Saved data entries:
———

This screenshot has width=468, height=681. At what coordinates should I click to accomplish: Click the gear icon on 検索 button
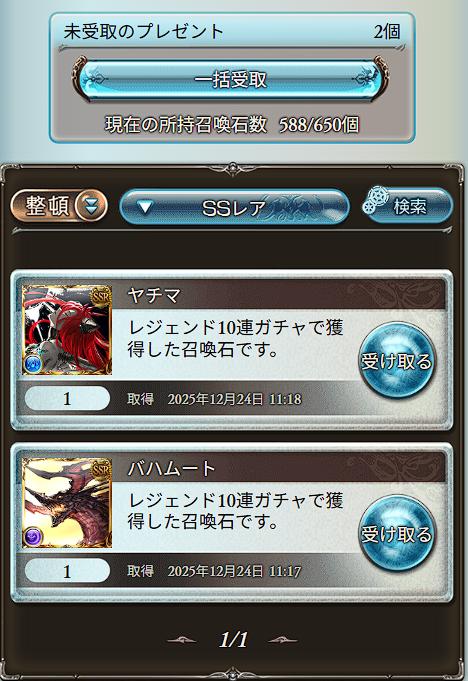tap(375, 200)
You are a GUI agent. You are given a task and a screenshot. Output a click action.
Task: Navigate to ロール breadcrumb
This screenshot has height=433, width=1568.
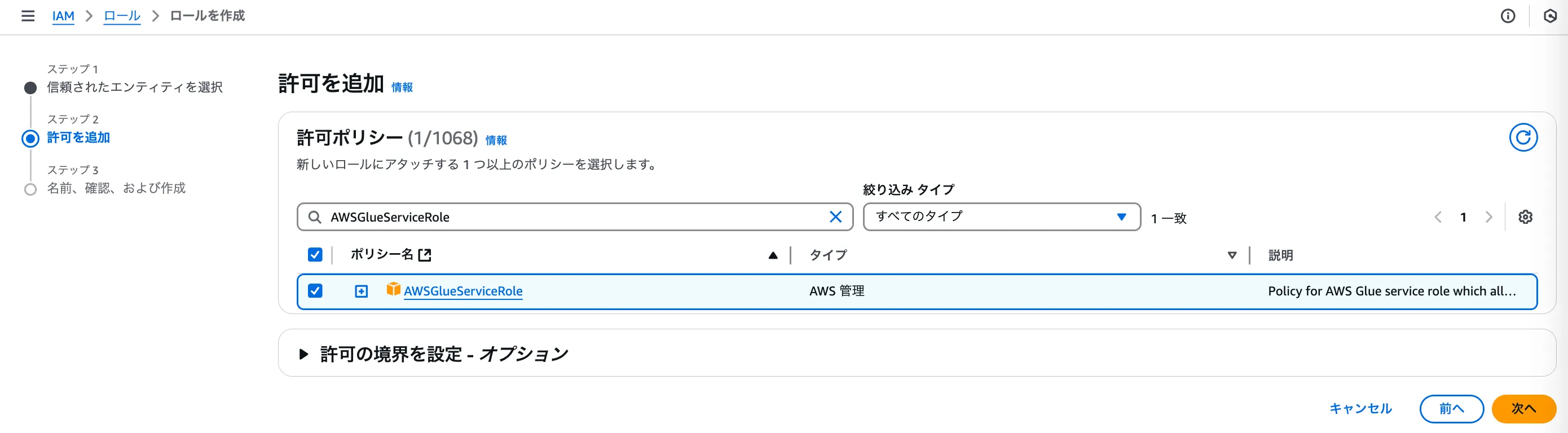click(x=122, y=16)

———

## WHAT THE TASK ASKS
What is needed is an exact restatement of every line from the line containing "You are a GUI" through the last line of the records, minus any pictures.

## RESULT OF THIS EXERCISE
You are a GUI agent. You are given a task and a screenshot. Output a click action.
Task: Navigate to ロール breadcrumb
This screenshot has height=433, width=1568.
click(x=122, y=16)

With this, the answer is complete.